● ABOUT THIS TASK
Starting at the line below that contains "901x221 pixels.", print each line through the end of the records exactly as it appears.

════════════════

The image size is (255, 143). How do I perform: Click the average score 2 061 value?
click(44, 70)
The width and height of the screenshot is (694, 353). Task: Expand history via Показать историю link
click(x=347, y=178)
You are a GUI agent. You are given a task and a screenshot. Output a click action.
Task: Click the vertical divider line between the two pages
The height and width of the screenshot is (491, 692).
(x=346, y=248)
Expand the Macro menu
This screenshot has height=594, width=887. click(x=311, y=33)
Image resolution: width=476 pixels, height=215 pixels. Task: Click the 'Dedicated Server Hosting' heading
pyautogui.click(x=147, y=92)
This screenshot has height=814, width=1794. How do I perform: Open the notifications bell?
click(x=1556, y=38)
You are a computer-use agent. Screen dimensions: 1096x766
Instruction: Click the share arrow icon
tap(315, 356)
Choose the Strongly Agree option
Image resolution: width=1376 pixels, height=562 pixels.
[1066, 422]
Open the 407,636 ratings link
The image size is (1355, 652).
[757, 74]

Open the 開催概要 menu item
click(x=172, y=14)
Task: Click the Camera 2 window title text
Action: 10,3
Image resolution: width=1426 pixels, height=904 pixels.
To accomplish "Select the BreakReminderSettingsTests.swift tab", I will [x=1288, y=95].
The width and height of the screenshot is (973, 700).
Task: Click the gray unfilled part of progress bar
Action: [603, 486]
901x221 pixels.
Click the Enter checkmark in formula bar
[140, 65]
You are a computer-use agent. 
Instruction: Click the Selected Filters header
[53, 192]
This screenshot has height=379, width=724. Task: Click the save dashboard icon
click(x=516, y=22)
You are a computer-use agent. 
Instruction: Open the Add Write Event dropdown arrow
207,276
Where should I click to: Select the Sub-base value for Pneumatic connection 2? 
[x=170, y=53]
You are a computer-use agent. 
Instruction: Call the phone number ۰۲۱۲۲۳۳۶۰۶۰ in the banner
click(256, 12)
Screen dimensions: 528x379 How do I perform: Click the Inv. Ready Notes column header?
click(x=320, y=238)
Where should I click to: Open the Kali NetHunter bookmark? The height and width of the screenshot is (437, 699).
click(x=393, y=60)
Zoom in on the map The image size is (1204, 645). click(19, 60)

════════════════

● RESULT OF THIS EXERCISE
901x221 pixels.
Click the Enter checkmark in formula bar
[140, 65]
You are a computer-use agent. 
Instruction: Click the Selected Filters header
[53, 192]
This screenshot has height=379, width=724. Task: Click the save dashboard icon
click(x=516, y=22)
You are a computer-use agent. 
Instruction: Open the Add Write Event dropdown arrow
207,276
Where should I click to: Select the Sub-base value for Pneumatic connection 2? 
[x=170, y=53]
You are a computer-use agent. 
Instruction: Call the phone number ۰۲۱۲۲۳۳۶۰۶۰ in the banner
click(256, 12)
Screen dimensions: 528x379 How do I perform: Click the Inv. Ready Notes column header?
click(x=320, y=238)
Where should I click to: Open the Kali NetHunter bookmark? The height and width of the screenshot is (437, 699).
click(x=393, y=60)
Zoom in on the map The image size is (1204, 645). click(19, 60)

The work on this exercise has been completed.